WORK REQUIRED:
In the records below, the line that contains "The height and width of the screenshot is (135, 154)." marks the start. Copy it and each line after it through the end, exactly, without pictures.

------ DATA IN THIS EXERCISE ------

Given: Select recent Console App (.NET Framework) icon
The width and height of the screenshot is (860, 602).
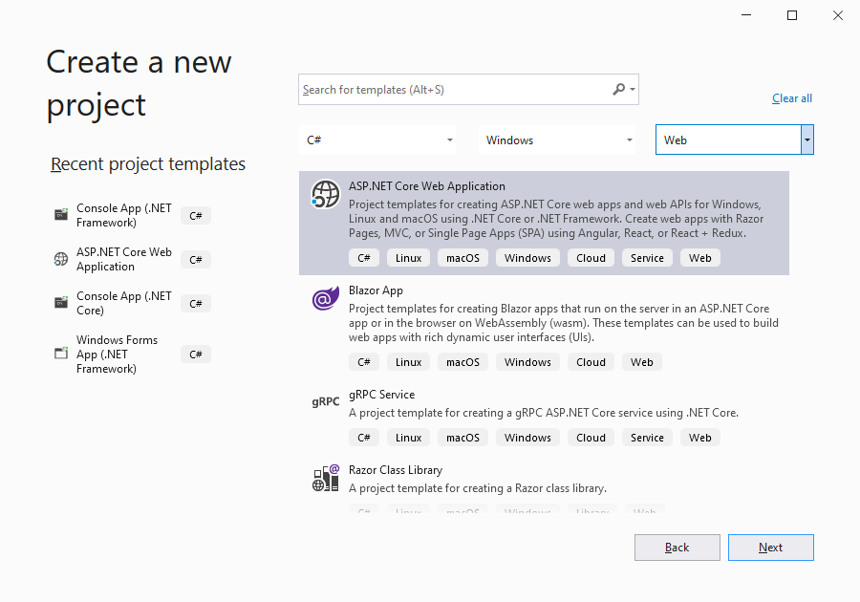Looking at the screenshot, I should click(61, 215).
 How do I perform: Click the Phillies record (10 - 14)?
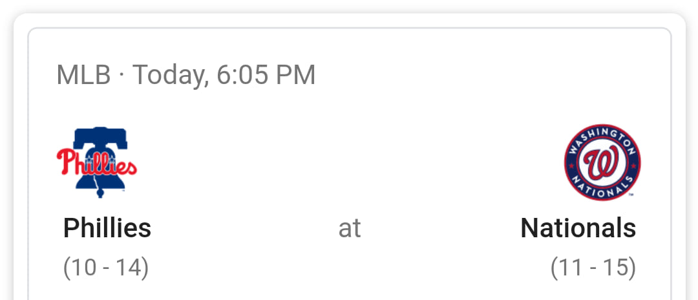tap(106, 268)
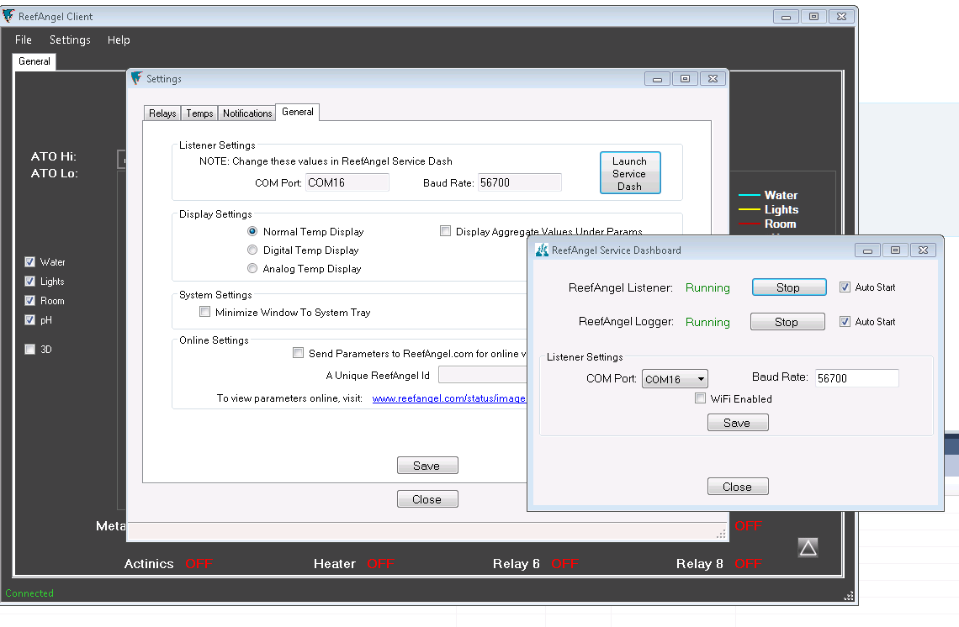The height and width of the screenshot is (627, 959).
Task: Click the white triangle icon at bottom right
Action: pos(808,548)
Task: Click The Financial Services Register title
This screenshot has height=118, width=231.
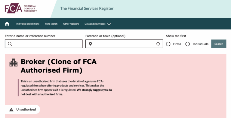Action: (87, 8)
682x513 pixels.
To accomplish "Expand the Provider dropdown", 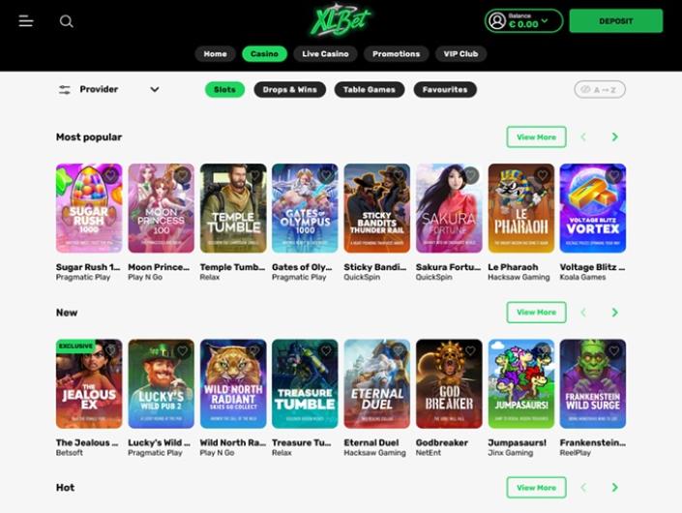I will pos(155,90).
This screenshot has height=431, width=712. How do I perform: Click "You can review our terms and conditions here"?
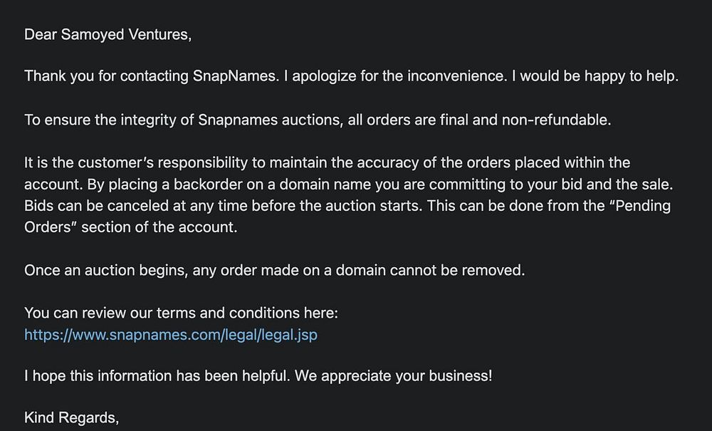click(x=181, y=313)
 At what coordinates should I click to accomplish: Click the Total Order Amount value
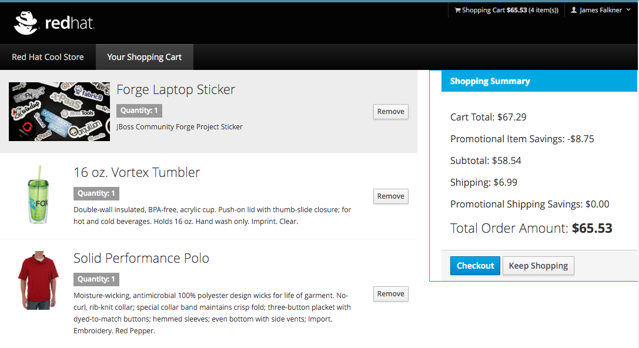(592, 228)
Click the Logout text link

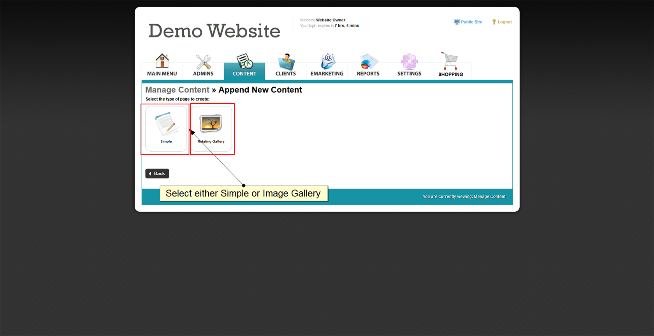click(x=505, y=22)
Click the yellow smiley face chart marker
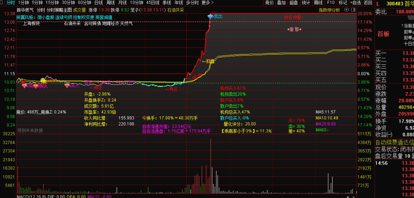The image size is (414, 198). [x=43, y=81]
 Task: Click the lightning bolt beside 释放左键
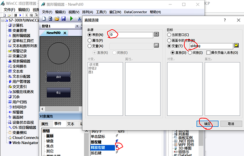[117, 146]
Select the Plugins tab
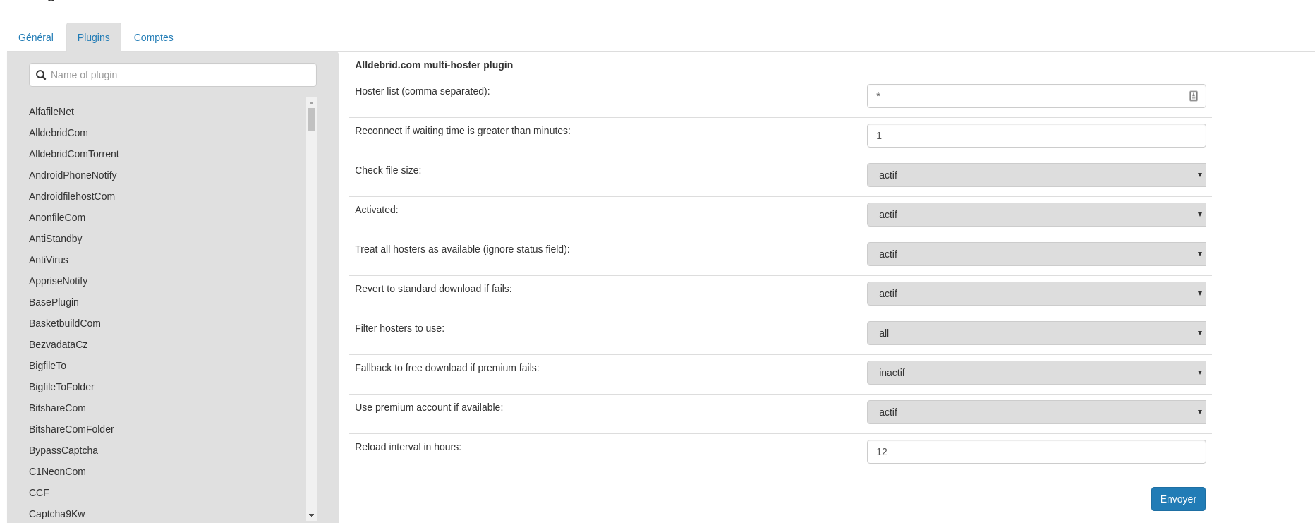The image size is (1315, 523). [x=93, y=37]
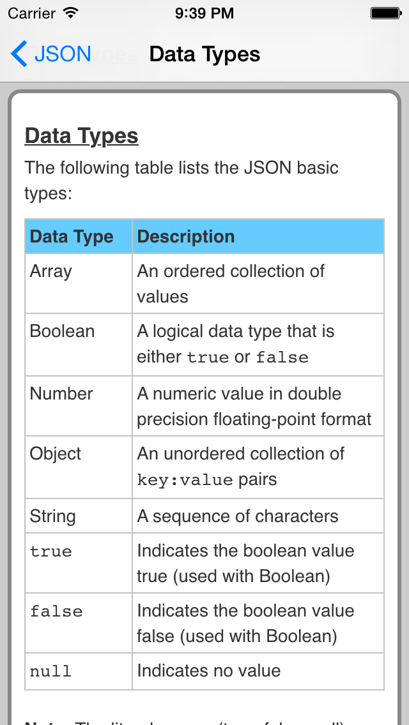Tap the battery indicator icon
The image size is (409, 725).
385,12
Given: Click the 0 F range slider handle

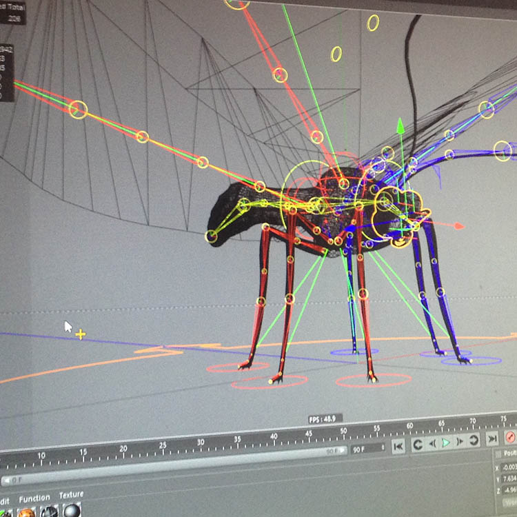Looking at the screenshot, I should coord(8,480).
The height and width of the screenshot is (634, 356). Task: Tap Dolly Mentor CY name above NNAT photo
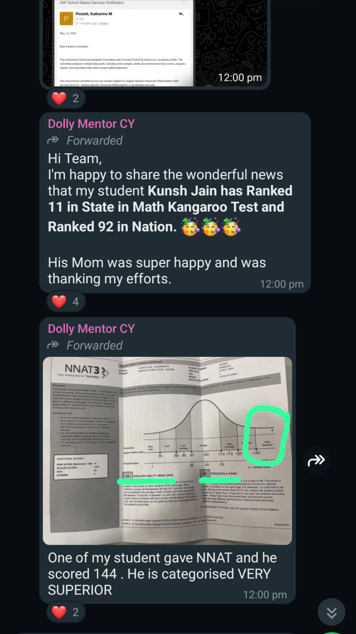[91, 328]
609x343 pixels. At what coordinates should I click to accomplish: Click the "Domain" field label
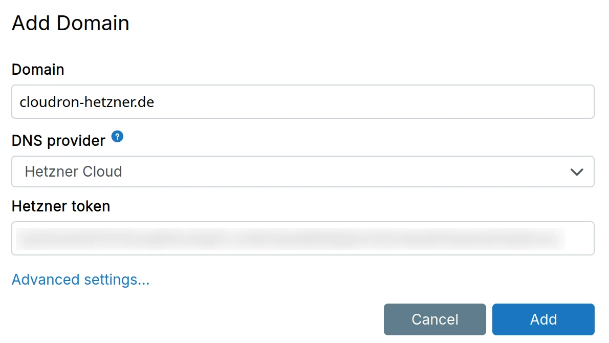[x=38, y=69]
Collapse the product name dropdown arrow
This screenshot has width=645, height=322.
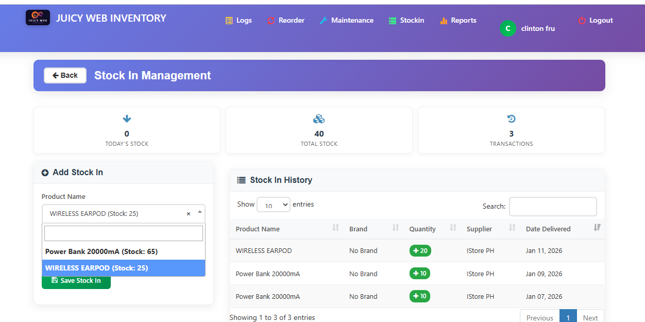tap(199, 211)
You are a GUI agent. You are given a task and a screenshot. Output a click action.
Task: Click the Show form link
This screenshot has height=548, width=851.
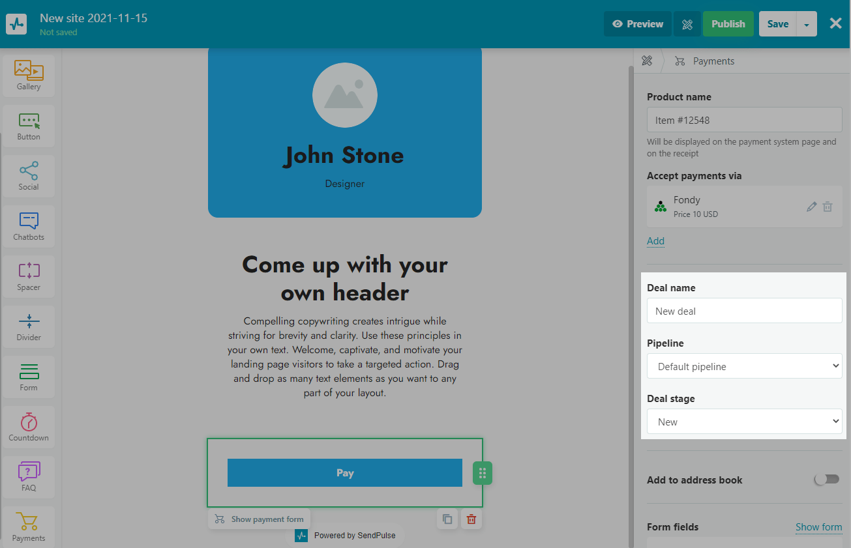click(x=818, y=527)

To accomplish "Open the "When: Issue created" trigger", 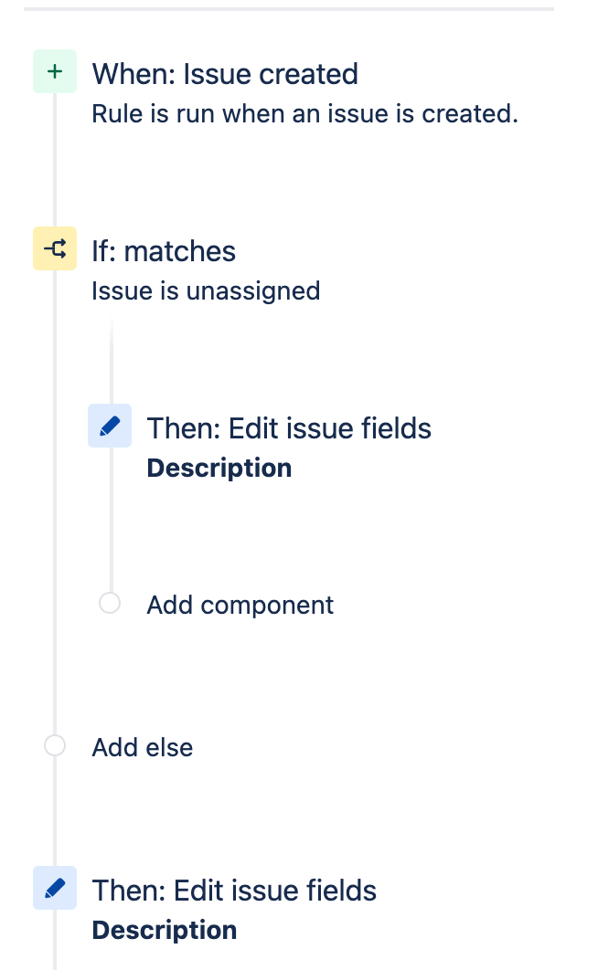I will pyautogui.click(x=225, y=74).
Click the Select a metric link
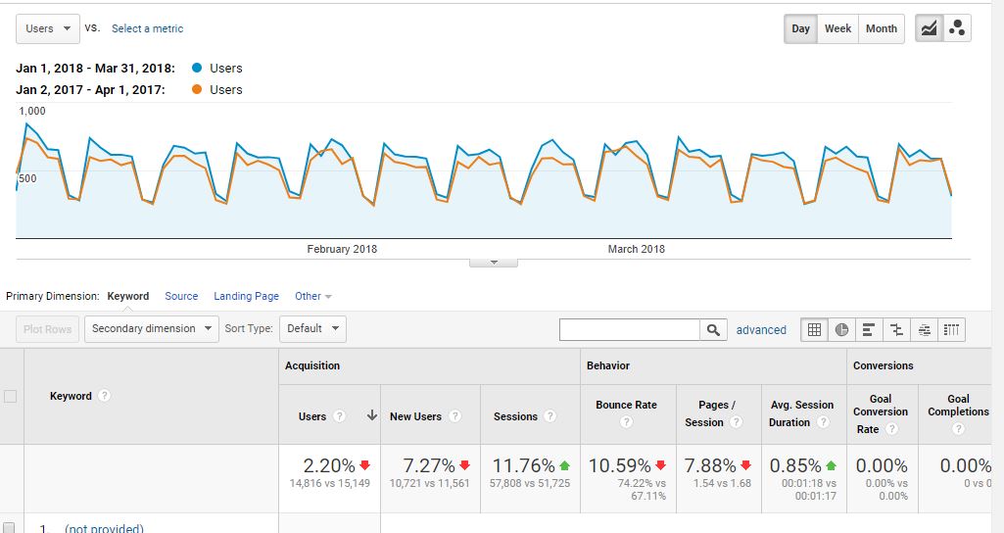 (147, 28)
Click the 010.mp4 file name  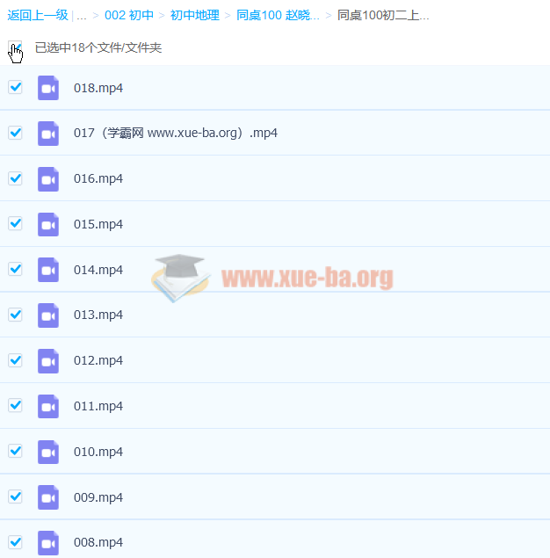[98, 452]
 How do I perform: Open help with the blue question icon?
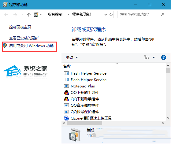point(164,57)
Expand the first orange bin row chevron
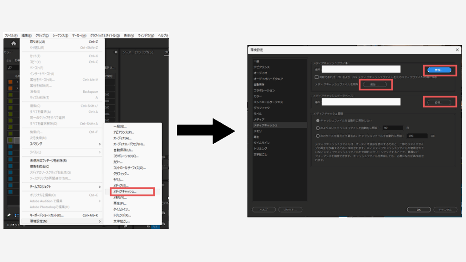466x262 pixels. [17, 82]
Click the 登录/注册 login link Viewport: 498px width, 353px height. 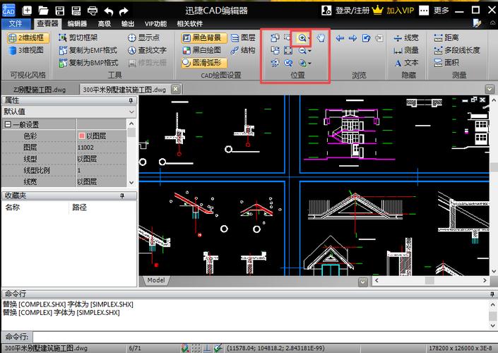pyautogui.click(x=353, y=11)
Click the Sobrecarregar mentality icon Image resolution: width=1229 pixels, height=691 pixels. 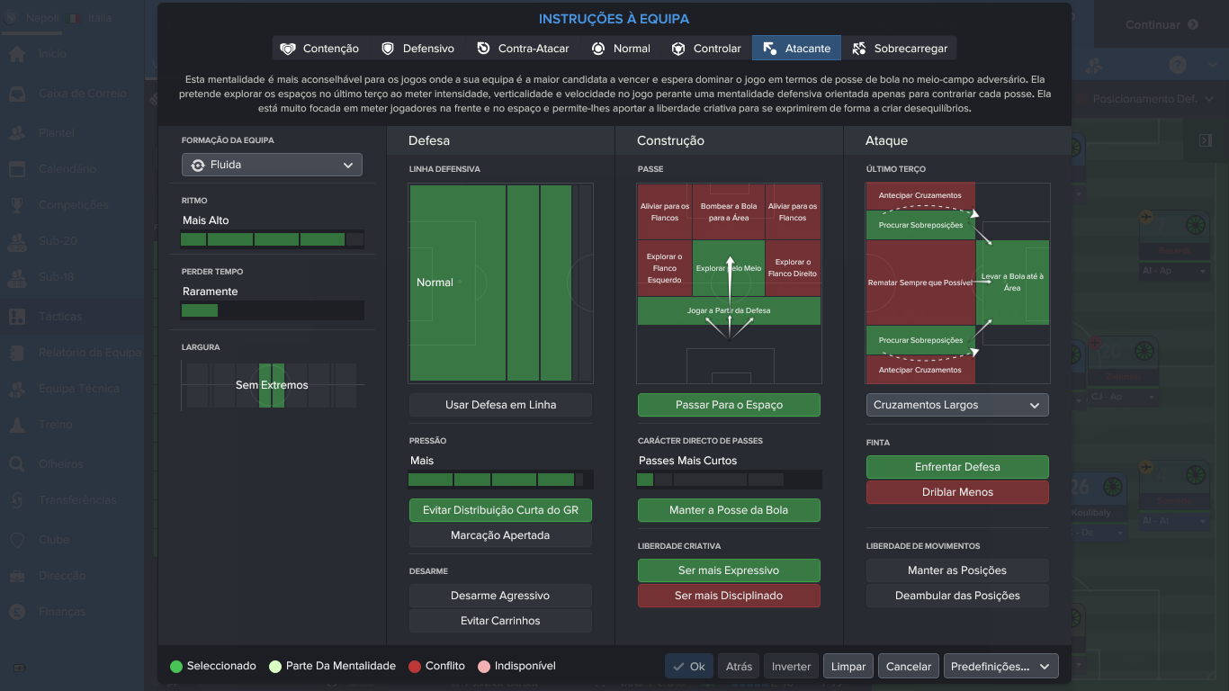(x=858, y=49)
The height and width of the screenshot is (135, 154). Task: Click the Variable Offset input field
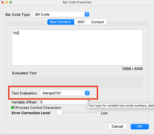coord(63,102)
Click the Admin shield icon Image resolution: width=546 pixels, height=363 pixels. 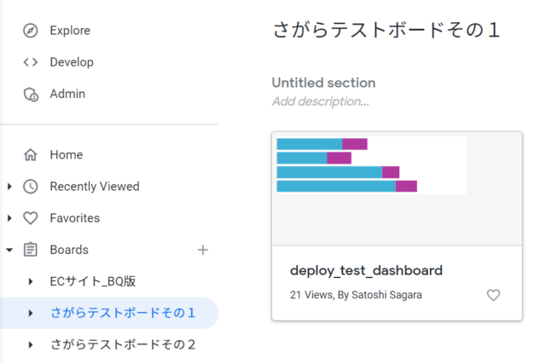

------

SOLUTION:
The height and width of the screenshot is (135, 154). Task: Click the Variable Offset input field
coord(63,102)
Click the Admin shield icon Image resolution: width=546 pixels, height=363 pixels. 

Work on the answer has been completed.